Les faits se déroulent peu avant 23 heures. Alertée, une patrouille de la zone de police boraine découvre le gérant du commerce blessé à un doigt. Les caméras de surveillance montrent trois hommes entrant dans le magasin, se présentant à la caisse avec des canettes avant qu'un différend n'éclate. Soupçonnés de vol, ils quittent une première fois les lieux avant de revenir. Le commerçant tente alors de les retenir jusqu'à l'arrivée de la police en saisissant l'un d'eux par le bras. Selon l'enquête, celui-ci aurait alors sorti un couteau de sa poche. Les deux autres seront interceptés un peu plus loin lors d'une intervention pour tapage nocturne. Un couteau est retrouvé au sol.

Les auditions des trois suspects se contredisent. Les enquêteurs apprennent également que le trio aurait tenté, un peu plus tôt dans la soirée, de voler des canettes dans un autre magasin de nuit. Cette tentative aurait finalement échoué après le paiement des boissons.

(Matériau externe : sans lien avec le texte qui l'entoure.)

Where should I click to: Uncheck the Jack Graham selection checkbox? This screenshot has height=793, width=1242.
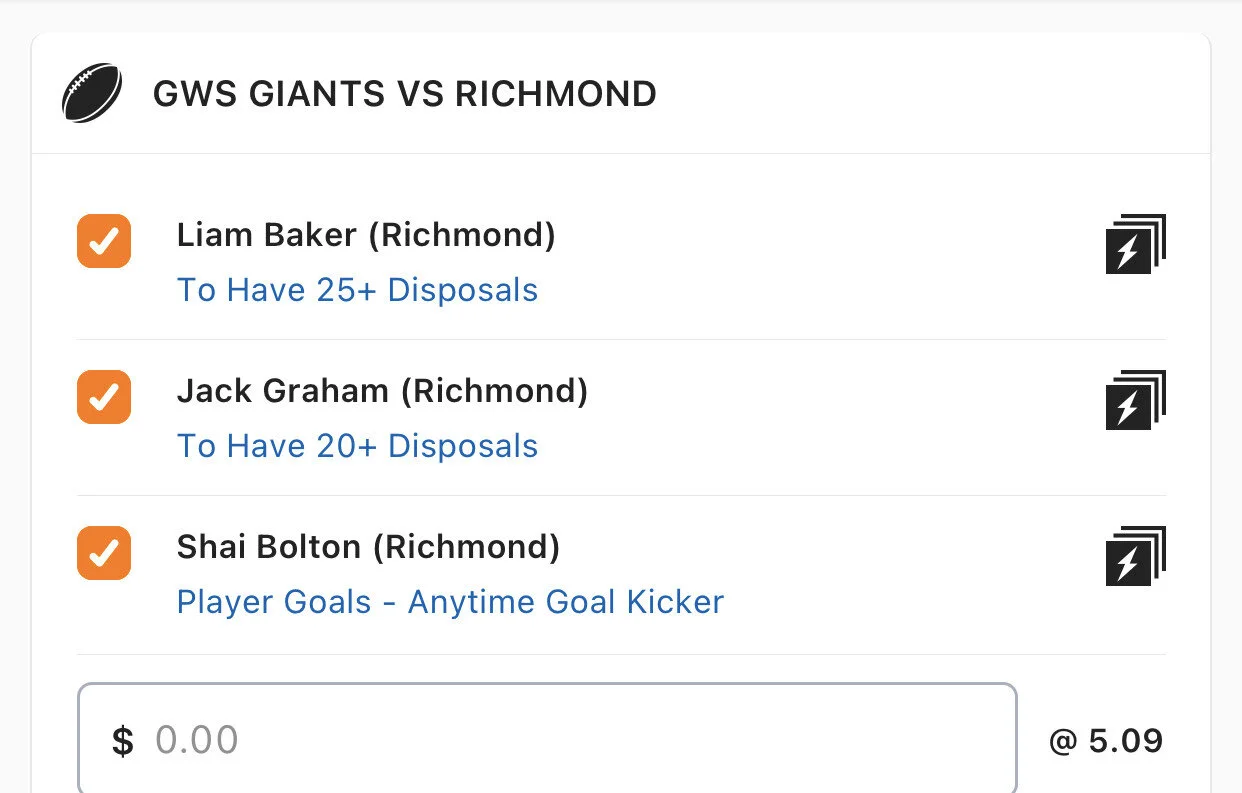(104, 397)
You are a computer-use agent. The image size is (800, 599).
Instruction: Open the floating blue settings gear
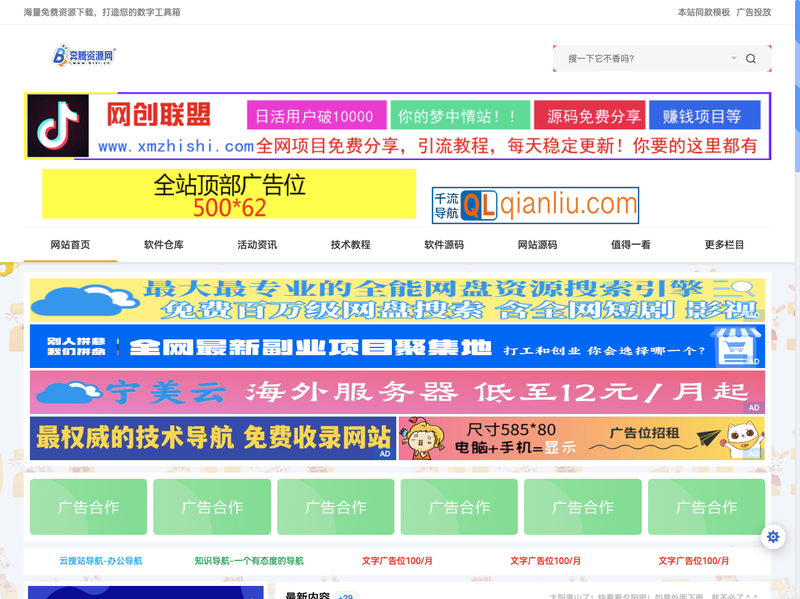point(771,536)
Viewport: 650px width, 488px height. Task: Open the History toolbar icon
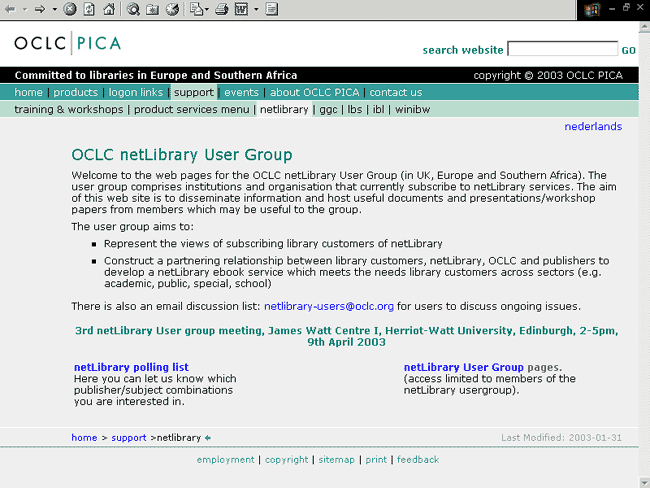pos(172,9)
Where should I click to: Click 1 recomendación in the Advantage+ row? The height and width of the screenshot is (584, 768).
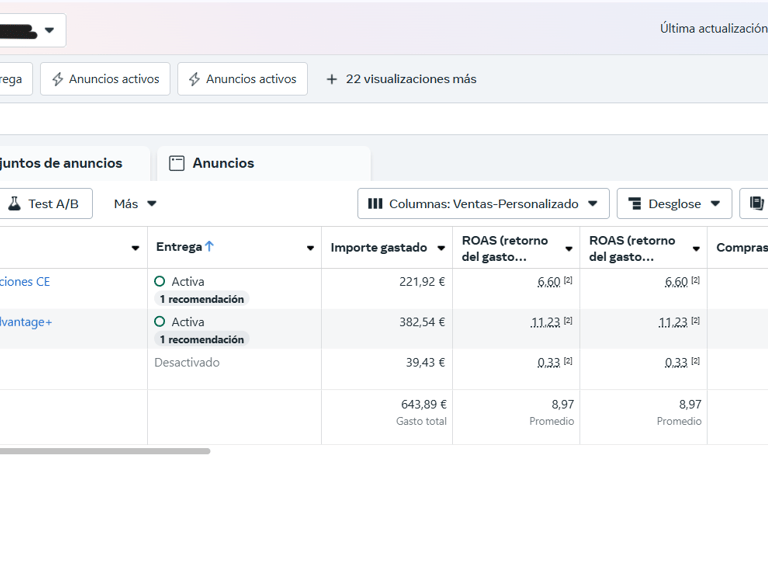tap(202, 340)
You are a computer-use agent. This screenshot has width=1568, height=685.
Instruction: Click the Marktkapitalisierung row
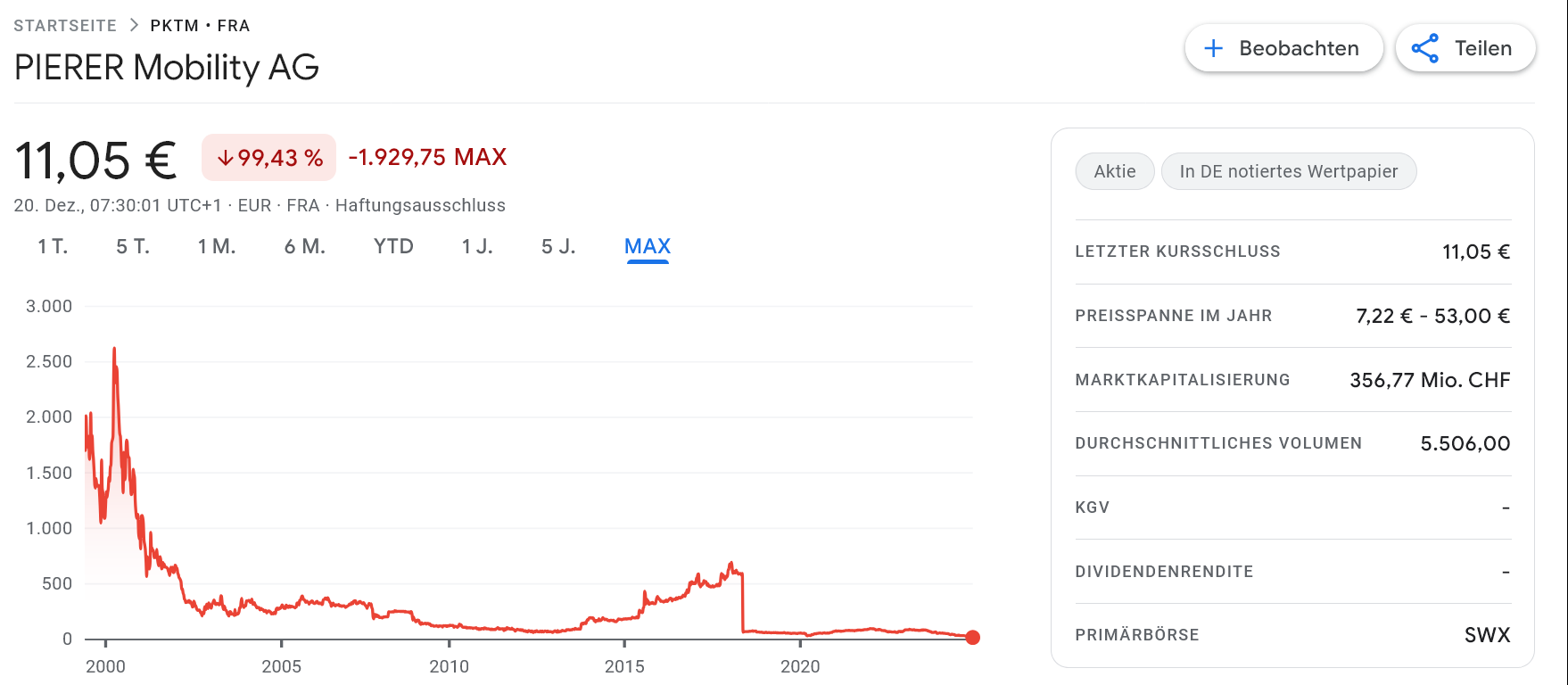click(x=1292, y=380)
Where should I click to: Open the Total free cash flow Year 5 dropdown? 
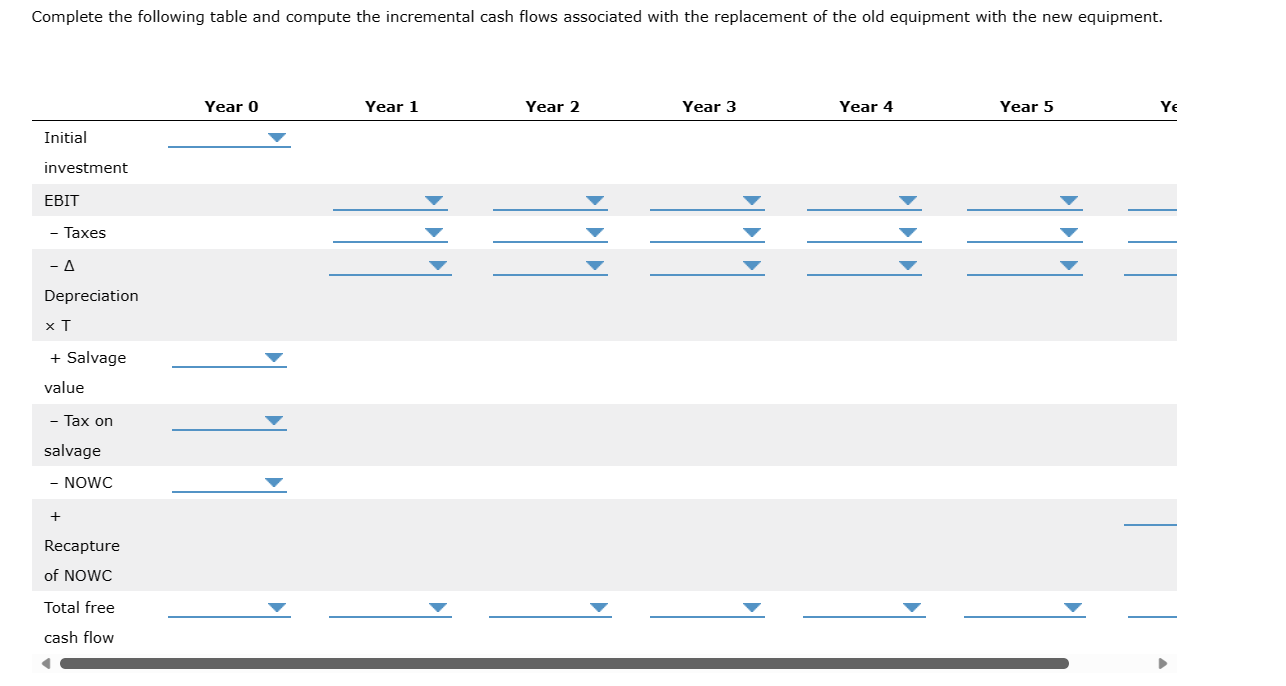coord(1073,607)
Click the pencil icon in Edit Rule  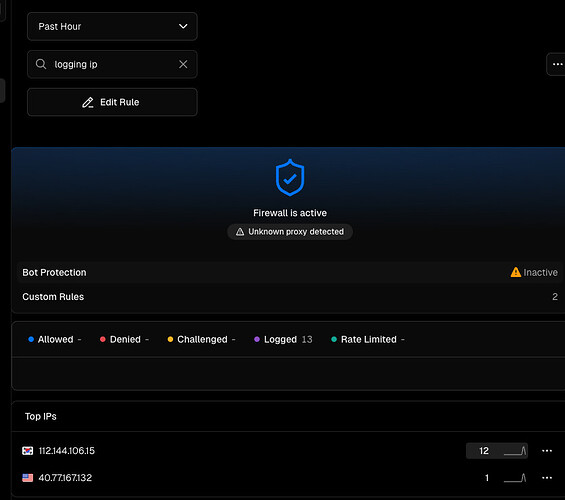point(88,102)
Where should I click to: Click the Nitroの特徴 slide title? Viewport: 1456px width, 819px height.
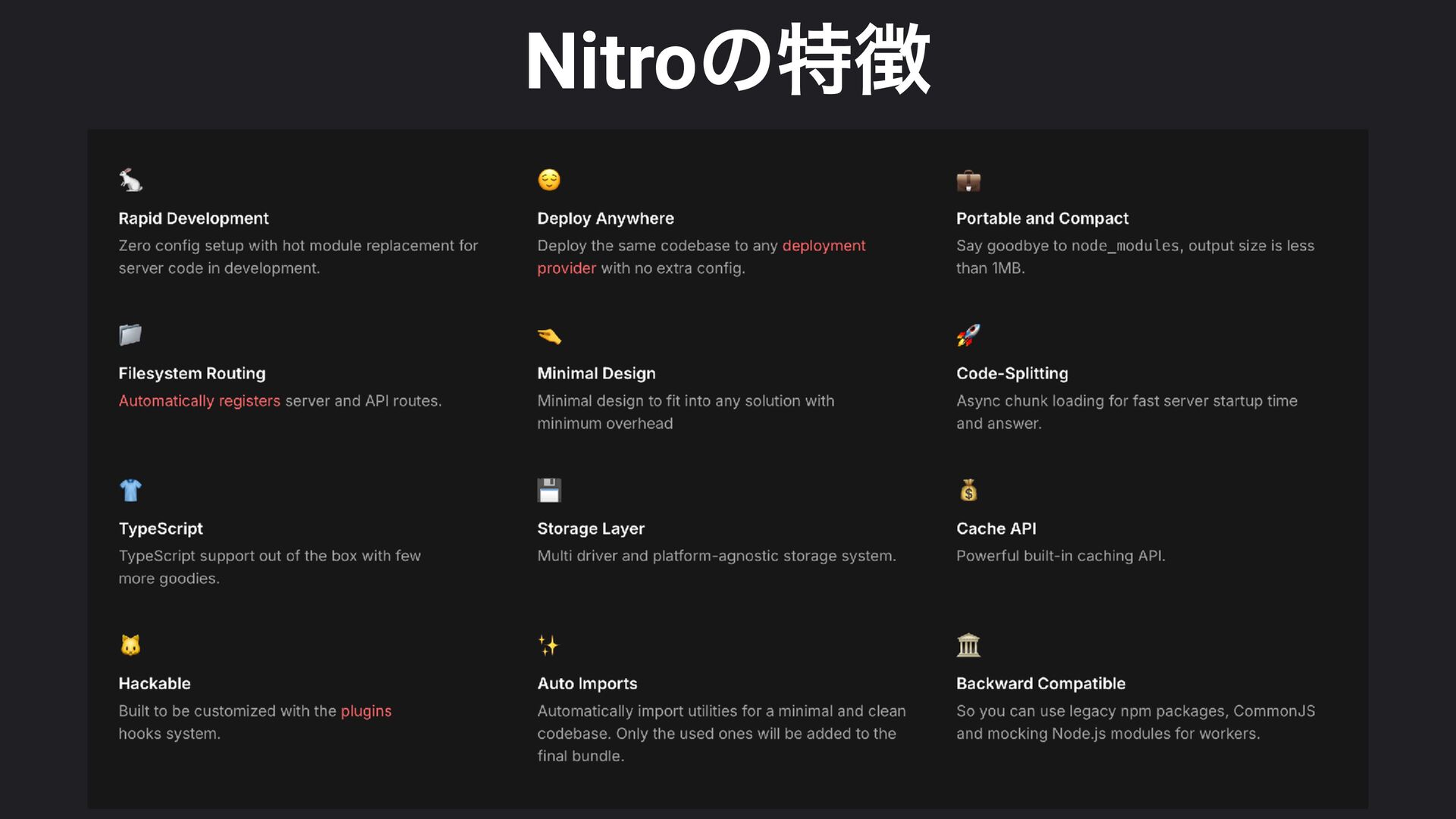[x=728, y=61]
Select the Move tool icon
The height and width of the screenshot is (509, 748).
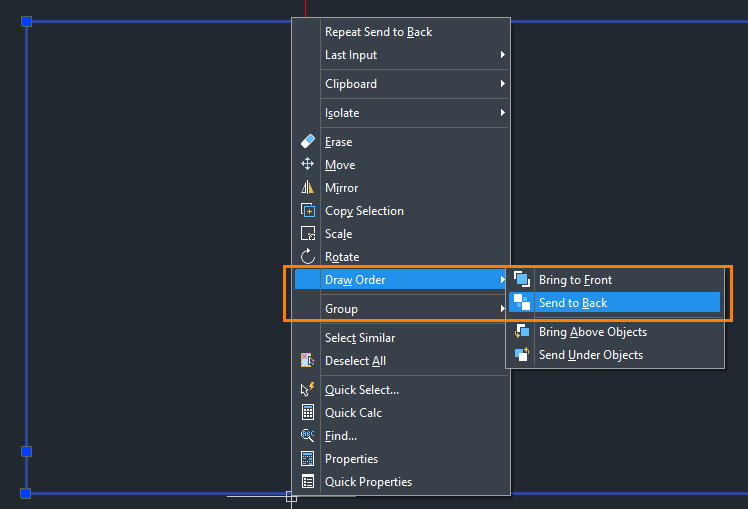308,164
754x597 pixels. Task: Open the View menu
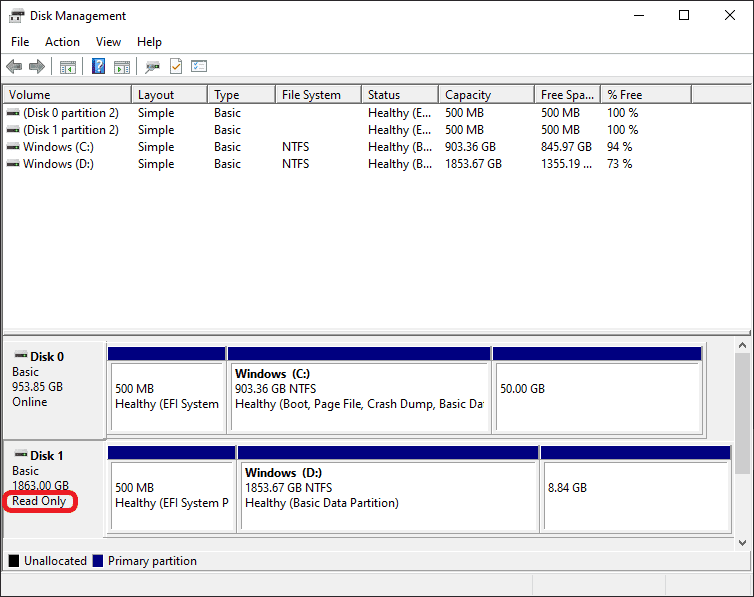(108, 42)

Un vol avec violence pour le parquet

Pour le parquet, l'affaire ne fait guère de doute : l'un des prévenus a dissimulé les canettes sous sa veste et a fait usage de violence, tandis que les deux autres doivent être considérés comme coauteurs.

Charles, déjà lourdement condamné et actuellement détenu, nie toute implication. Condamné en mai 2025 à 40 mois de prison avec un sursis probatoire partiel, il affirme avoir respecté toutes les conditions qui lui étaient imposées. Son avocat, Me Berger, réclame son acquittement et estime que la précédente tentative de vol évoquée par le parquet ne peut constituer un élément de culpabilité.

Paul, lui, reconnaît avoir dérobé les deux canettes mais conteste avoir été porteur d'un couteau. Il parle d'un acte irréfléchi, sans préméditation. Son conseil, Me Russo, sollicite un sursis probatoire, rappelant que son client est placé sous surveillance électronique depuis sept mois, alors que le parquet requiert trois ans de prison ferme.

Menacé de mort sur les réseaux

Enfin, Édouard, 18 ans, poursuivi pour les mêmes faits, a livré des déclarations confuses. Après avoir affirmé n'avoir fait que participer à la scène, il a finalement désigné Paul comme l'auteur du vol et assuré que celui-ci, tout comme Charles, était armé d'un couteau. Son avocat, Me Michiels, a plaidé l'acquittement, soulignant que le jeune homme n'a plus fait parler de lui depuis sa remise en liberté et qu'il a été victime de menaces sur les réseaux sociaux après avoir livré sa version des faits.

Le tribunal rendra son jugement dans quinze jours.